What players in FinTech can learn from Robinhood’s story
User growth is a key metric in FinTech, but you can’t forget about the experience. Robinhood’s tremendous growth is undoubted, but its inability to manage its customer base and lack of attention to user experience has made it difficult for the company to satisfy and retain new users to back long-term growth. When it comes to user growth and experience, sales support programs will do both. Don’t spend on customer service that doesn’t drive the 1 metric that moves your business forward: user growth.
Let’s dig a little deeper. Why are so many FinTech’s primarily focusing on user growth and customer care instead of sales? The answer is simple, to reduce expenses and cut costs.
The shift to a digital world has seen a surge in outsourced customer support and growth in popularity of FAQ forums and chat bots.
But, are the short term monetary gains really worth the long-term customer dissatisfaction that often accompanies offshore support centres?
Think about it. The push towards offshore customer care is creating a growing disconnect between companies and their customers. Customer service representatives who lack product and industry knowledge are not delivering high quality support, hence customer frustration.

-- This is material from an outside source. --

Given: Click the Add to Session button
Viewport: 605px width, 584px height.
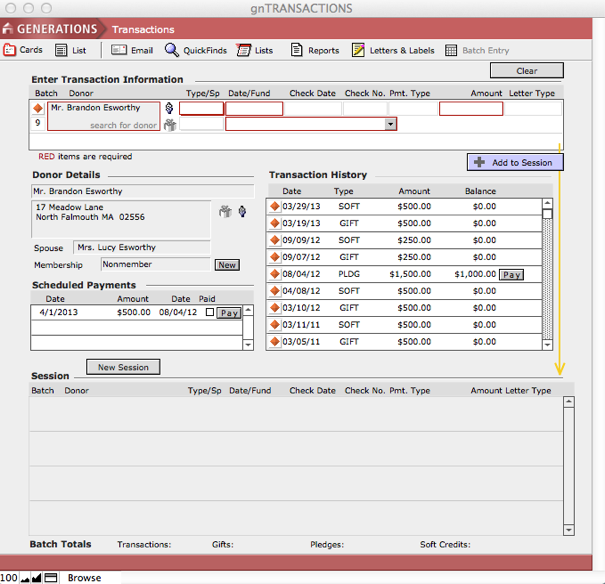Looking at the screenshot, I should (515, 162).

We see this in Robinhood’s business model and the way they handled customer complaints in January 2021. The company was unable to effectively handle customer objections which triggered long lasting resentment.
Sales support programs will lead the future of customer acquisition, base management, retention, and winback
At S&P Data Digital, we pride ourselves on delivering exceptional customer experiences through our sales support programs. Unlike traditionally offshore customer care which emphasizes customer service, our onshore sales-oriented representatives provide care and more. Trained to empathize with customers, diffuse them, work to resolve their issues, and sell, our sales representatives continually search and identify opportunities to build revenue when engaging with customers over multiple channels. When a customer comes with a complaint, our sales approach aims to turn these negative situations into revenue-generating opportunities by resolving and pivoting conversations to upsell or cross sell products/services.
Instead of focusing solely on new user growth, S&P Data Digital works to support, retain, and drive revenue from your existing customer base.
Yes, the most important measure going into an IPO is user growth and we see FinTech companies constantly trying to push this metric. However, in the case of Robinhood, its users’ average account balance remains around $5000, comparatively low to its competitors. As Robinhood’s customers grow their income, continued dissatisfaction with negative experiences may drive them away from the company and towards its competitors. In order to ensure sustainable growth long-term, FinTech players like Robinhood may need to reconsider their business model/priorities.